Irland im späten 19. Jahrhundert. Im eleganten Morrison’s Hotel in Dublin arbeitet der zurückhaltende und pflichtbewusste Butler Albert Nobbs. Von den Gästen geschätzt, von den Kollegen respektiert – doch niemand ahnt, dass Albert in Wahrheit eine Frau ist, die sich seit Jahren als Mann ausgibt, um in einer Welt zu überleben, die Frauen kaum Möglichkeiten zur Selbstständigkeit lässt.
Seit ihrer traumatischen Jugend lebt Albert in einer sorgfältig konstruierten Tarnexistenz.
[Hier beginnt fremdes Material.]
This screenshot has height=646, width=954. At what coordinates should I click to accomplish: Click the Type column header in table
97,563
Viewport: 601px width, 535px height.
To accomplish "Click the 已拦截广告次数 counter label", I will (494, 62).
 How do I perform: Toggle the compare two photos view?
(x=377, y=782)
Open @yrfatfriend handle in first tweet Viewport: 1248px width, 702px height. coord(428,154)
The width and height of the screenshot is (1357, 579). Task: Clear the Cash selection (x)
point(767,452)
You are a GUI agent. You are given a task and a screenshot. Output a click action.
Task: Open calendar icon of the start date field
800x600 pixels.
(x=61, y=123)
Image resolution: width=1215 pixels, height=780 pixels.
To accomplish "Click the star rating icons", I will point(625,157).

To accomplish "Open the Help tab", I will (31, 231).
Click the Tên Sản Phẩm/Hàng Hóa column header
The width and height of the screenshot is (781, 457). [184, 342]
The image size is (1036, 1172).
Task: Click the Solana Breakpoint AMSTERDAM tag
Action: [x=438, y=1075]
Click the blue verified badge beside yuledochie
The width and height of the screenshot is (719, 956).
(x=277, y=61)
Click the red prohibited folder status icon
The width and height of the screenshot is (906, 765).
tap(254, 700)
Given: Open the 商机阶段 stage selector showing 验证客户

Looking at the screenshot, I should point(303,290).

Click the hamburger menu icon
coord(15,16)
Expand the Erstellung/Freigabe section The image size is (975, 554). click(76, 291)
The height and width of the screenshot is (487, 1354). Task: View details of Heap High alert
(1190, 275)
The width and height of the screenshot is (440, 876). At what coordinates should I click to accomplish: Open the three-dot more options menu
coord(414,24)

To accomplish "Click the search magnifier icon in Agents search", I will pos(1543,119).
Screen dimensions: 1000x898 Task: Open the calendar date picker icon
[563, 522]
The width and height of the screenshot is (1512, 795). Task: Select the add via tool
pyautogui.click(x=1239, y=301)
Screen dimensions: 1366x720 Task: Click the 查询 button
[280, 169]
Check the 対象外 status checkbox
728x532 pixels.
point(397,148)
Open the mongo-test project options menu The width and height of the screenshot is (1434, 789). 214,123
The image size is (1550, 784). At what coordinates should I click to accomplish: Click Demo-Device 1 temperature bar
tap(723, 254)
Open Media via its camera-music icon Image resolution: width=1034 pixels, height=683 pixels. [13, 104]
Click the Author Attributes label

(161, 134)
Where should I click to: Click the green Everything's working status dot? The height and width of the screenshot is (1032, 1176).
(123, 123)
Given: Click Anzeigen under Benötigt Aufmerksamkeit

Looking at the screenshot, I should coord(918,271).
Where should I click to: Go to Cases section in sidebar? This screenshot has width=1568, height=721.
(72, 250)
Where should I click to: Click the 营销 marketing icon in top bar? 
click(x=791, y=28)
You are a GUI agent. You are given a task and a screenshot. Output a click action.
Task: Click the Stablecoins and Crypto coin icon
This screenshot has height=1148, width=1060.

Disziplin, Sparsamkeit und Unsichtbarkeit sind ihre Schutzmechanismen. Als der Maler Hubert Page im Hotel einquartiert wird, gerät Alberts fragile Ordnung ins Wanken. Page trägt selbst ein ähnliches Geheimnis – und eröffnet Albert eine neue Perspektive auf Freiheit und Selbstbestimmung.
Zwischen gesellschaftlichen Zwängen, innerer Sehnsucht und der Hoffnung auf ein anderes Leben entfaltet sich ein feinfühliges Drama über Geschlechterrollen, Identität und die Frage, wie viel Mut es braucht, sich selbst treu zu werden.
Ein leiser, intensiver Film über das Ringen um Würde und das Recht, das eigene Leben selbst zu gestalten.